_WORK TO BE COMPLETED_
The listing below is to be written out word for word, minus its images.

_MATERIAL FOR THIS EXERCISE_

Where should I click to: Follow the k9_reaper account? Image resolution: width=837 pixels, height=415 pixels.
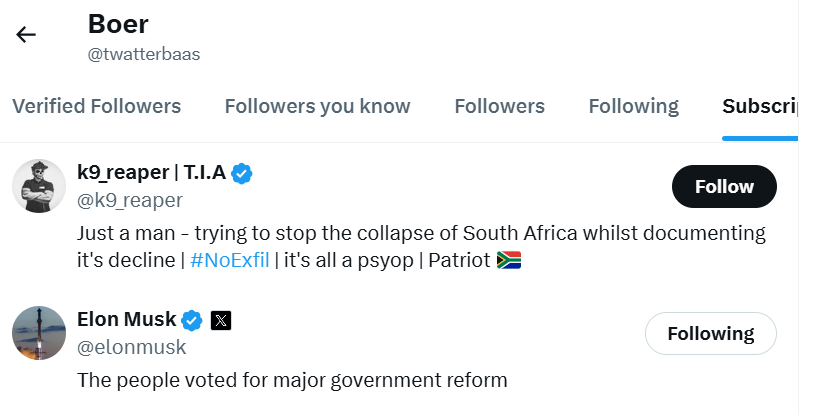coord(724,186)
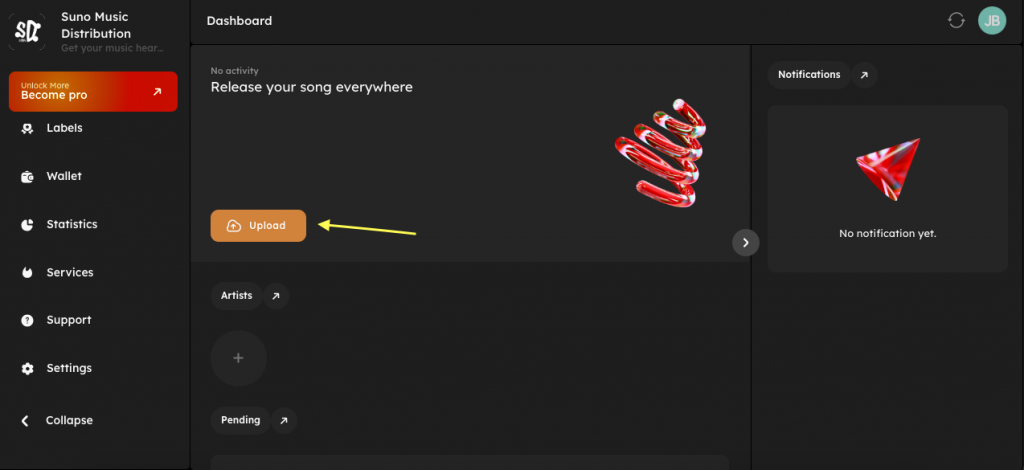Expand Notifications with the arrow button
Screen dimensions: 1024x470
click(x=864, y=75)
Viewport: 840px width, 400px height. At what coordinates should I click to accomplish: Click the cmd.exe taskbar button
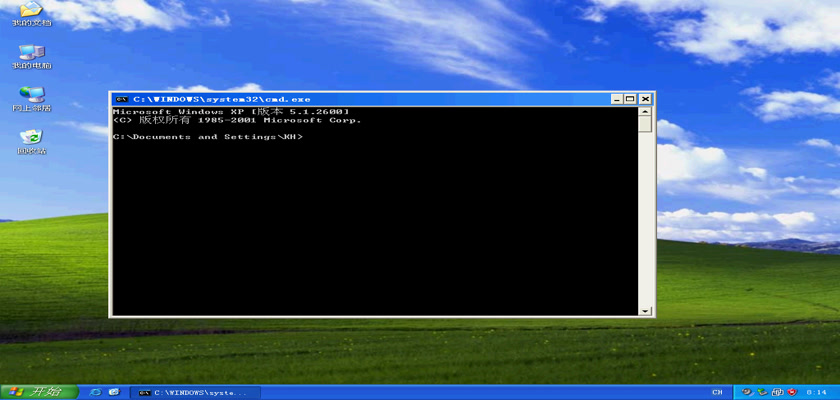coord(195,392)
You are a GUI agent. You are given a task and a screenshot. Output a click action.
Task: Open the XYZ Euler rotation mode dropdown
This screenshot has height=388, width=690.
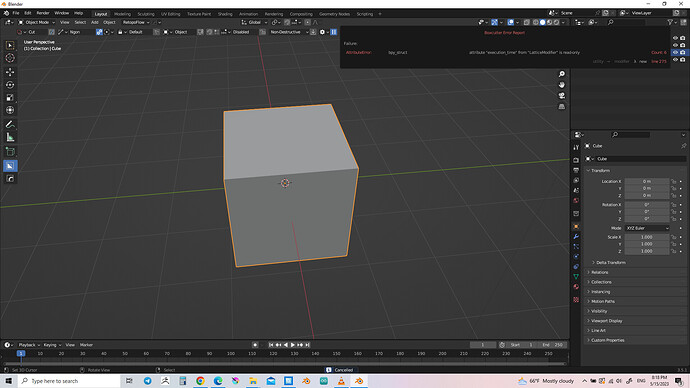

_EXPECTED ANSWER_
Where should I click to: Follow the k9_reaper account? Image resolution: width=837 pixels, height=415 pixels.
coord(724,186)
Expand Notifications with the arrow button
Screen dimensions: 1024x470
click(x=864, y=75)
Viewport: 840px width, 400px height. At what coordinates should I click to accomplish: Click the cmd.exe taskbar button
coord(195,392)
You are a GUI agent. You are given a task and a screenshot. Output a click action.
Task: Open the XYZ Euler rotation mode dropdown
This screenshot has height=388, width=690.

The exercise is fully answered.